I welcome all opinions of experienced athletes.


----------



## atherjen (Apr 17, 2004)

I am a HUGE advocate of sprinting!!  
I have been doing them for years... since I was 13 I remember correctly. They do wonders to your legs in recompositiong than simple running or steady cardio. Ever seen the legs of Olympic spinters vs. runners??  Not only can you build more power with them but IMO the overall metabolism kick that you get from these is very beneficial to any dieter. Ive read a few studies somewhere explaining how sprinting had anabolic effect vs prolonged cardio being somewhat catabolic. 

precautions? make sure you do a light warmup prior, stretch only LIGHTLY(leave the length stretching after sprints/cooldown). Ease your way into them, dont go ALL out the first few goes. Make sure you have a quality pair of supportive sneakers as well.

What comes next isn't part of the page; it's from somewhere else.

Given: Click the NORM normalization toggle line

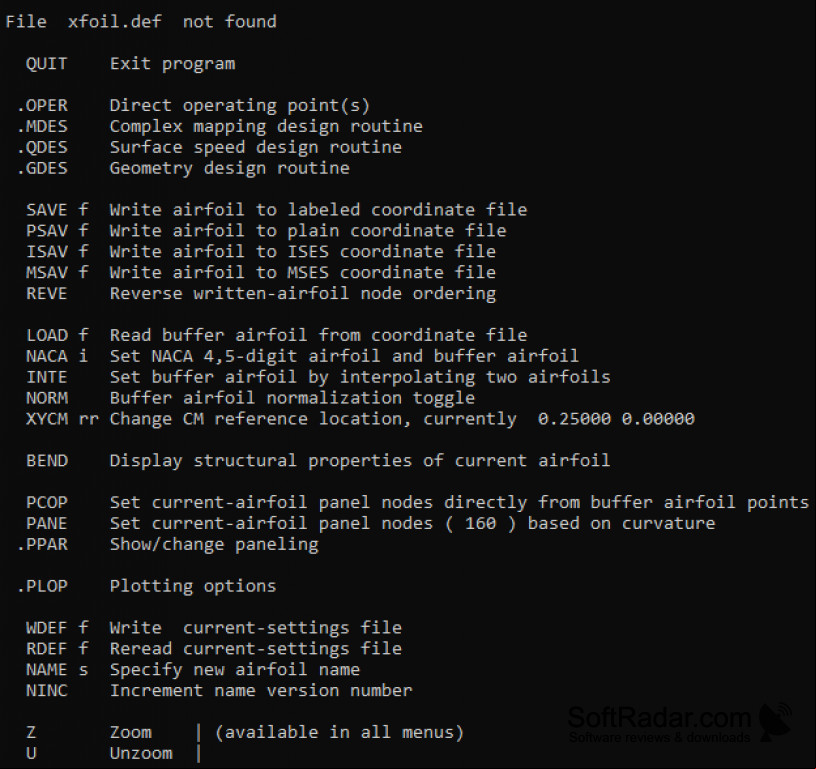Looking at the screenshot, I should [x=250, y=398].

Oh and dont drink ALOT of water either-sip it. too much in your stomach and you'll puke it out! 
last note-be ready to sweat like crazy.


----------



## P-funk (Apr 17, 2004)

defenitly sprints over long duration cardio for me as well.


----------



## kvyd (Apr 17, 2004)

ive read also sprinting can have effects on core strength and the fat loss brings abs right out


----------



## Testosterone (Apr 17, 2004)

So, do you compare Sprinting to a high intensity training?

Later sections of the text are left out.